INSTRUCTIONS FOR THE TASK: According to the passage on business process management, how long does launching a new product typically take?

** Begin PASSAGE GIVEN **

With market demands increasing and margins decreasing, businesses need a facilitator to help them maximize organizational performance. Businesses must optimize resources and streamline processes to gain agility and efficiency and reduce costs and risks in a dynamic environment. Therefore, they are increasingly relying on

Business Process Management (BPM) to attain real-time visibility into business processes to manage their life cycle. However, over the years, BPM implementation has become synonymous with process automation without having an end-to-end process view. This limits the capability of a

BPM solution such that intended results may not be fully realized. It is important that organizations focus on process visibility, control and continuous improvement as key aspects for a successful BPM system.

Today, in several organizations, a good part of any end-to-end business process is encapsulated in Enterprise Resource Planning (ERP) systems, business applications and certain bespoke applications. However, the key challenges to be considered regarding BPM are:

·         How can a business utilize existing investments while adopting BPM to manage business processes?

·         How can an organization ensure visibility into end-to-end business process performance to drive continuous improvement such as better management of resource allocation?

·         How can a business decide which process lag to automate using the BPM system toolset?

The next few sections in this paper seek to address these questions by outlining the need for process visibility, control and continuous improvement and how to attain the same in organizations.

Need for Process Visibility, Control and Continuous Improvement

Several factors must be considered to ensure process visibility, control and continuous improvement. These include:

·         Identifying bottlenecks- The first step towards business process performance improvement is to identify the critical bottlenecks and inefficiencies involved in present processes and define an improvement strategy for them. In such a manner, process improvement can help deliver business value.

·         Increase Operational Efficiency- Once the key performance bottlenecks and inefficiencies are identified, appropriate corrective measures can be implemented to eliminate these bottlenecks through effective management of key process parameters.

·         Business process outsourcing- With today's processes having a global footprint, it is important to keep a fine balance between standardization and localization ratio for agility and outsourcing of business processes. Thus, businesses must first categorize processes for agility versus standardization to identity areas with potential for outsourcing.

·         Assessing process performance metrics– Process performance metrics (like revenue, time to market, etc.) must be determined early in any implementation and then managed through a continuous monitoring and feedback mechanism. This enables the organization to continuously realize business value from such processes.

·         Developing a process governance model- A proper governance model unites key stakeholders with a concrete role-responsibility definition. This enables financial and process performance governance and assists the organization to achieve set business performance goals.

A Real World Scenario

Let us consider a business process case study to elaborate on how processes reside in a typical organization by examining the process life cycle for a new product launch in a consumer product organization.

Typically, launching a new product is a long process spanning 60 to 90 days and -involves the following steps:

·         Launch an initiative for the product- An initiative can contain a single product or a group of products. It is triggered by an initiative manager who creates the charter and outlines its activities. S/he defines specific service-level agreements and allocates resources to each activity.

·         Finalize the formula- Once the initiative is launched, the R&D department develops formula details for the new product based on the parameters defined within the charter. The final working formula for the product is stored in the formula database.

·         Package design- After finalizing product formulation, the materials department begins designing the package for the product. Third-party designers may be involved in smaller tasks such as artwork, graphics, etc.

** End PASSAGE GIVEN **
** Begin RECORDS SHOWN **

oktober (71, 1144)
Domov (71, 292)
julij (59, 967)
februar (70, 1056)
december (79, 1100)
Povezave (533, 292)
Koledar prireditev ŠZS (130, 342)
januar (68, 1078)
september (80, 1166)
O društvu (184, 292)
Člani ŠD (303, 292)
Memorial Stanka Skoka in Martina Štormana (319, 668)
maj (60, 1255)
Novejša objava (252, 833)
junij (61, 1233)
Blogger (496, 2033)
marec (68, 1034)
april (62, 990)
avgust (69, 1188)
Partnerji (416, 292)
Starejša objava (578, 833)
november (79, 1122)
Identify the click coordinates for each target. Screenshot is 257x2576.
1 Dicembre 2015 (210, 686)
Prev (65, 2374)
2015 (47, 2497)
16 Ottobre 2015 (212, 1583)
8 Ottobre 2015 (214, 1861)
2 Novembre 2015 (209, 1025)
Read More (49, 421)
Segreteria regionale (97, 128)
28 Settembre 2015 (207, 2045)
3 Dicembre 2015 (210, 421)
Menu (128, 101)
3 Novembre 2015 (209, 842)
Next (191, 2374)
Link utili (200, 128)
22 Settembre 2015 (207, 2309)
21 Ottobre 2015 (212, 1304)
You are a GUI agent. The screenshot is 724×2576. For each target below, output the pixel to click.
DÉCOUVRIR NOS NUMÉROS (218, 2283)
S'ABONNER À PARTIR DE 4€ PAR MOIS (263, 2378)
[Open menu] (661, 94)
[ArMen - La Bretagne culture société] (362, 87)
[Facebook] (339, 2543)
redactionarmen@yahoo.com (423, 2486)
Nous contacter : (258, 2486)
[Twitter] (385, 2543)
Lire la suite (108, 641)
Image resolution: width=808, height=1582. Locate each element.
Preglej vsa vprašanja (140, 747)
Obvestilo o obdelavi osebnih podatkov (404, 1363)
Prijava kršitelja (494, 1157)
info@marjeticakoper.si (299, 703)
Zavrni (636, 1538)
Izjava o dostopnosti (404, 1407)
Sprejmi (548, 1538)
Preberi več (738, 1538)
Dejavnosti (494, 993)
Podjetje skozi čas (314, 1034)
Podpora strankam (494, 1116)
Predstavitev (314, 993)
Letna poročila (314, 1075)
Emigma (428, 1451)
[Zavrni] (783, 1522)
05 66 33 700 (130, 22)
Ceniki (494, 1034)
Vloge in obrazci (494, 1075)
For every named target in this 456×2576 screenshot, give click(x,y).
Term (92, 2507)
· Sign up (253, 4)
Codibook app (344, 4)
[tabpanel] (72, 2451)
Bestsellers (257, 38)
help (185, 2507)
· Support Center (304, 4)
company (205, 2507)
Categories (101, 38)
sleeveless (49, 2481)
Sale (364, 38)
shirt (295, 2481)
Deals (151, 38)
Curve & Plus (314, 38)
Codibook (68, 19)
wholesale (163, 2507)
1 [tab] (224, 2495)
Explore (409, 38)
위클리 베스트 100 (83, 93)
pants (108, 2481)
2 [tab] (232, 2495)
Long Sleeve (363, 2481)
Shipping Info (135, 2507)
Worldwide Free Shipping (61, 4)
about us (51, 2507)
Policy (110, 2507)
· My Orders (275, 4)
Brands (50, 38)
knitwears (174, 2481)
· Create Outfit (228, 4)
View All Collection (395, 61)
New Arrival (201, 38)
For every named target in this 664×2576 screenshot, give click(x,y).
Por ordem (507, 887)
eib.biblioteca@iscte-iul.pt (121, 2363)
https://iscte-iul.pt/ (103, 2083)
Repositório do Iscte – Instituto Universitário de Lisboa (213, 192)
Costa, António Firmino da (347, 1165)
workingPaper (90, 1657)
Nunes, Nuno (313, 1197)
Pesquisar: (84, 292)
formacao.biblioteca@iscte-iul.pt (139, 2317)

** End RECORDS SHOWN **

SOLUTION FOR THIS PROBLEM: 60 to 90 days